Я знаю о его любовных склонностях и системе ухаживания от нее же самой, ныне, к сожалению, покойной, как большинство людей, близко знавших его в молодости, словно смерть ему союзница и уводит с его пути опасных свидетелей его прошлого. К этой бойкой горбунье он писал либо нравоучительно, с популярно-научными экскурсиями в историю (о которой знал из брошюр), либо темно и жидко жаловался на другую, мне оставшуюся неизвестной, женщину (тоже, кажется, с каким-то физическим недостатком), с которой одно время делил кров и кровать в мрачнейшей части города... много я дал бы теперь, чтобы разыскать, расспросить эту неизвестную, но верно и она безопасно мертва. Любопытной чертой его посланий была их пакостная тягучесть, он намекал на козни таинственных врагов, длинно полемизировал с каким-то поэтом, стишки которого вычитал в календаре... о, если б можно было воскресить эти драгоценные клетчатые страницы, исписанные его мелким, близоруким почерком! Увы, я не помню из них ни одного выражения (не очень это меня интересовало тогда, хотя я слушал и смеялся) и только смутно-смутно вижу в глубине памяти бант на косе, худую ключицу, быструю, смуглую руку в гранатовой браслетке, мнущую письмо, и еще улавливаю воркующий звук женского предательского смеха.

7

Между мечтой о переустройстве мира и мечтой самому это осуществить по собственному усмотрению — разница глубокая, роковая; однако, ни брат мой, ни его друзья не чувствовали, по-видимому, особого различия между своим бесплотным мятежом и его железной жаждой. Через месяц после смерти брата он исчез, перенеся свою деятельность в северные провинции (кружок зачах и распался, причем, насколько я знаю, ни один из его остальных участников в политики не вышел), и скоро дошел слух, что тамошняя работа, стремления и методы приняли оборот совершенно противный всему, что говорилось, думалось, чаялось в той первой юношеской среде. Вот, я вспоминаю его тогдашний облик, и мне удивительно, что никто не заметил длинной угловатой тени измены, которую он всюду за собой влачил, запрятывал концы под мебель, когда садился, и странно путая отражения лестничных перил на стене, когда его провожали с лампой.

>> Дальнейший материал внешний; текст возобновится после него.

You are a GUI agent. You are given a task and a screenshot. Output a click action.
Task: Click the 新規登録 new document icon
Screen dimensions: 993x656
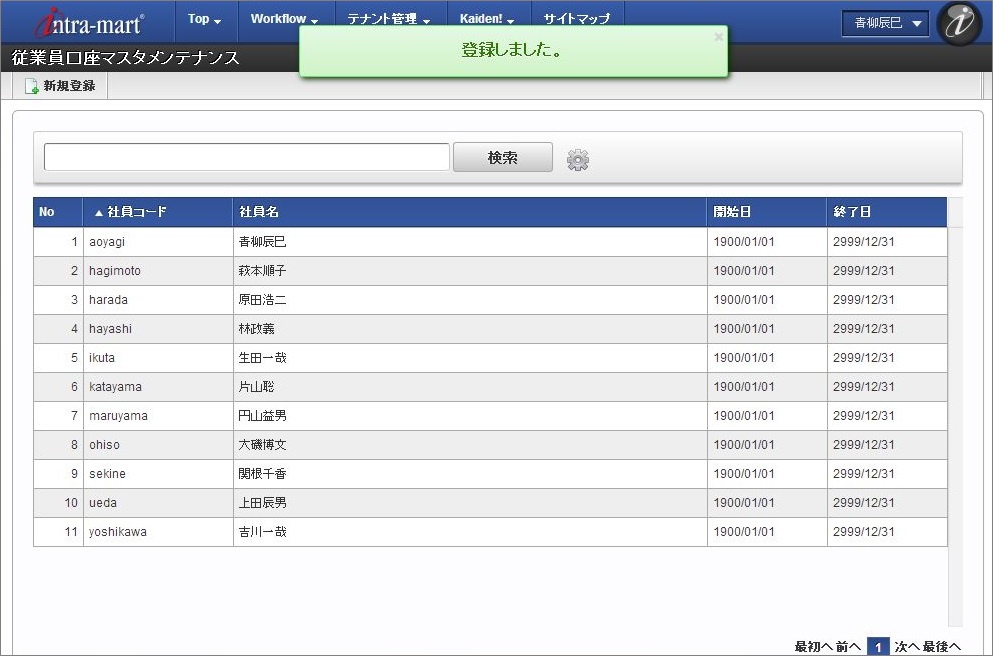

Или это наше черное сегодня отбрасывает туда свою тень? Не знаю, любили ли его, но во всяком случае брату и другим импонировали и мрачность его, которую принимали за густоту душевных сил, и жестокость мыслей, казавшаяся следствием перенесенных им таинственных бед, и вся его непрезентабельная оболочка, как бы подразумевавшая чистое, яркое ядро. Что таить, — мне самому однажды померещилось, что он способен на жалость, и только впоследствии я определил точный оттенок ее. Любители дешевых парадоксов давно отметили сентиментальность палачей, — и, действительно, панель перед мясными всегда мокрая.

8

В первые дни после гибели брата он все попадался мне на глаза и несколько раз у нас ночевал. Эта смерть не вызвала в нем никаких видимых признаков огорчения. Он держался так, как всегда, и это нисколько не коробило нас, ибо его всегдашнее состояние и так было траурным, и всегда он так сидел где-нибудь в углу, читая что-нибудь неинтересное, то есть всегда держался так, как в доме, где случилось большое несчастье, держатся люди, недостаточно близкие или недостаточно чужие. Теперь же его постоянное присутствие и мрачная тишина могли сойти за суровое соболезнование, соболезнование, видите ли, замкнутого, мужественного человека, который и незаметен и неотлучен (недвижимое имущество сострадания), и о котором узнаешь, что он сам был тяжело болен в то время, как проводил бессонную ночь на стуле, среди домочадцев, ослепших от слез. Но в данном случае все это был страшный обман: если и тянуло его к нам тогда, то это было только потому, что нигде он так естественно не дышал, как среди стихии уныния, отчаяния, — когда на столе стоит неубранная посуда, и некурящие просят папирос.